Price, J.1
1County Extension Coordinator, University of Georgia, Valdosta, GA, 31601


~~Since 2013, commercial citrus planted in Georgia has increased from less than 1500 trees and 5 growers to approximately 150,000 trees and 125 growers as of spring of 2019. Most growers have no prior experience with citrus and are faced with choosing from satsuma varieties, rootstocks, and other citrus hybrids in which they have little information.  Limited research data cold hardy citrus in the southeast to guide growers.  To provide information to growers in Georgia and other citrus growing regions in USDA zone 8b, Lowndes County Extension has established four cold hardy citrus research trials with a fifth and sixth in development to provide growers with researched based information to guide their decisions to support this emerging industry.   Planted trials include: 1) Evaluation of “Owari” Satsuma on 10 Different Rootstocks, planted in 2014.  2) Evaluation of 10 Early Maturing Satsuma Varieties, planted in 2016. 3) Evaluation of Satsuma Hybrids “Orange Frost” and “Artic Frost” on Rubidoux and US-852 Roostocks, planted in 2018. 4) Evaluation of “Sugar Belle” Mandarin on four rootstocks, US-852, Rubidoux, US-897, US-852, and US-942, planted in 2018. A fifth and sixth trial, 5 & 6) Evaluation of “Silver Hill” satsuma and “Tango” on 10 new Huanglongbing (HLB) tolerant rootstocks, is currently being produced for planting in 2020.  To establish trials, Lowndes Extension has cooperated with USDA-ARS rootstock geneticist, Dr. Kim Bowman of Ft. Pierce Florida, three USDA certified citrus nurseries in Florida, the USDA-ARS National Clonal Germplasm Repository for Citrus and Dates in Riverside California, and Greenleaf Nursery based out of Oklahoma.
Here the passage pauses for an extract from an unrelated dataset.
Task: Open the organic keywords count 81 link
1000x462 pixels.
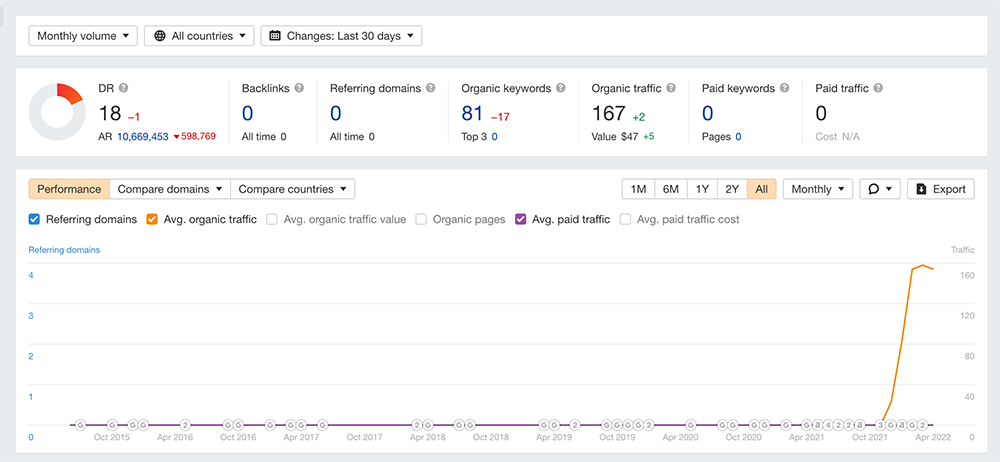Action: 472,114
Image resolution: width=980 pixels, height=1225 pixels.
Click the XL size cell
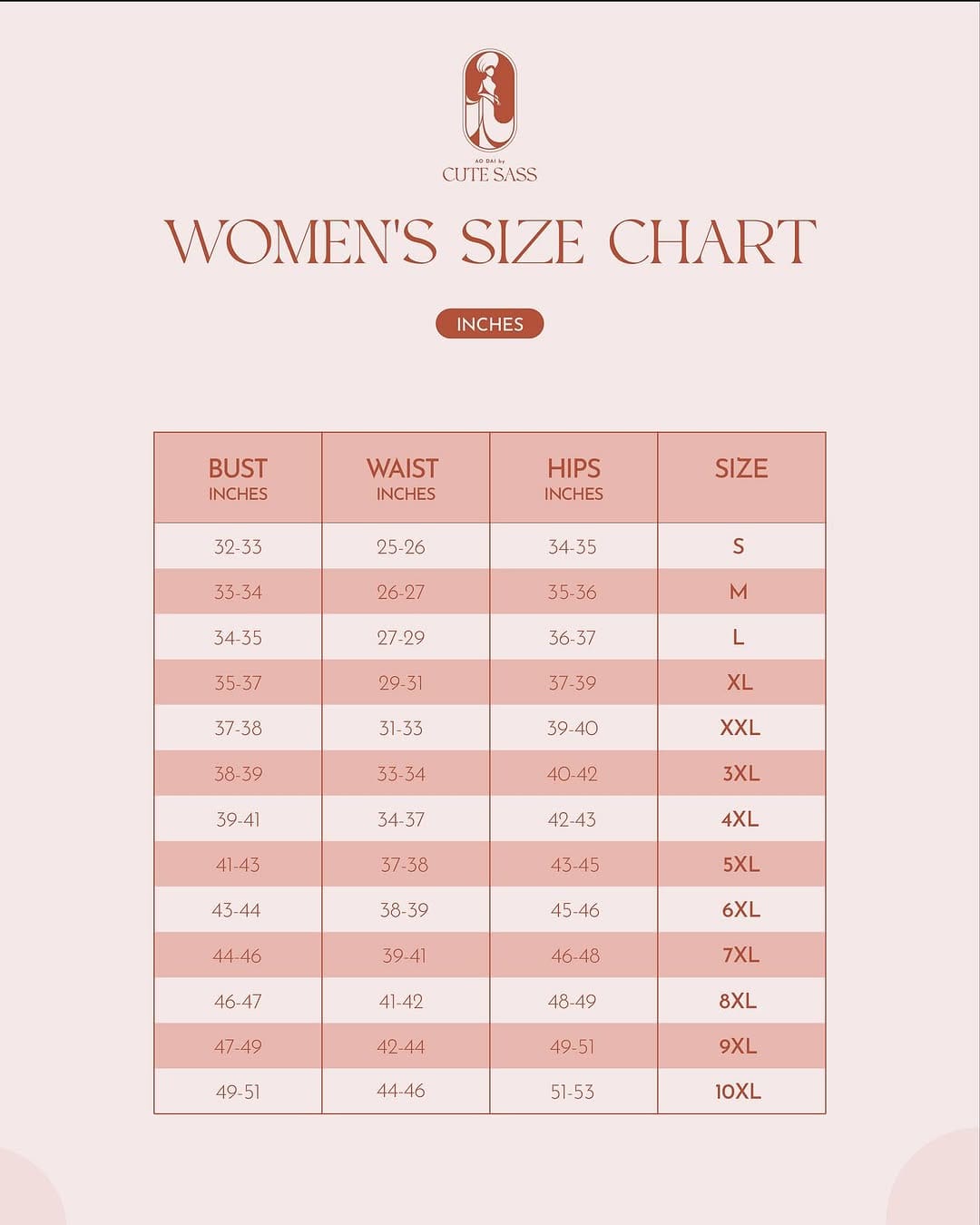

Due to restrictions of shipping citrus budwood to citrus producing states, trees for the early satsuma variety trial and the satsuma hybrid trial consisting of “Orange Frost” and “Artic Frost” were produced by Lowndes Extension in Cooperation with Loch Laurel Nursery of Valdosta.  Data gathered from these trials includes fruit quality, yield, cold tolerance, early ripening, fruit color, tree size, and tendency towards alternate bearing.  Citrus trials require many years of harvest data to draw meaningful conclusions.